EXERCISE INSTRUCTIONS —
For the data below, give again exactly the lines from the one containing "[Vợ chồng Miranda" through the one containing "Chuyển đổi số (24, 2351)", both ends included, and no others.

____________

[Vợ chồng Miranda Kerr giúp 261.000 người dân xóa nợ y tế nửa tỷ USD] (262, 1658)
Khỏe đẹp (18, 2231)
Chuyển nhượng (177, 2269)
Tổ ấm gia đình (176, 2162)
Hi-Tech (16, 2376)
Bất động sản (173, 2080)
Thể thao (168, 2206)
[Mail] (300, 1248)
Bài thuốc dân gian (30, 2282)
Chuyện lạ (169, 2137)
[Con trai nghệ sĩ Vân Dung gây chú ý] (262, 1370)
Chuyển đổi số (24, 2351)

____________

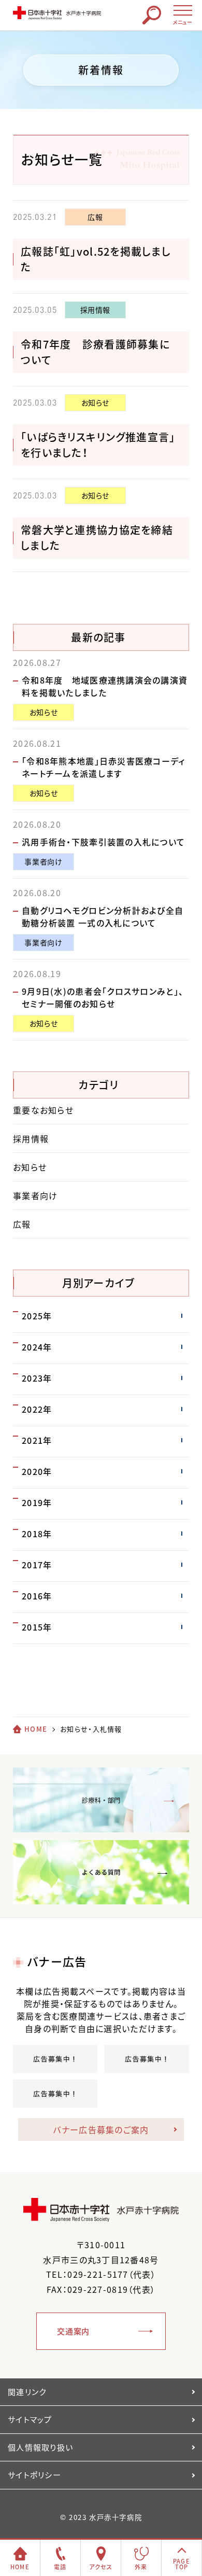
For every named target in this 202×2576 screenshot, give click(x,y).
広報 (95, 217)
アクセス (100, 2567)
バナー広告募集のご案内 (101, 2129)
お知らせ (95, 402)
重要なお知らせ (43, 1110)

____________

SOLUTION TO THIS EXERCISE —
[Vợ chồng Miranda Kerr giúp 261.000 người dân xóa nợ y tế nửa tỷ USD] (262, 1658)
Khỏe đẹp (18, 2231)
Chuyển nhượng (177, 2269)
Tổ ấm gia đình (176, 2162)
Hi-Tech (16, 2376)
Bất động sản (173, 2080)
Thể thao (168, 2206)
[Mail] (300, 1248)
Bài thuốc dân gian (30, 2282)
Chuyện lạ (169, 2137)
[Con trai nghệ sĩ Vân Dung gây chú ý] (262, 1370)
Chuyển đổi số (24, 2351)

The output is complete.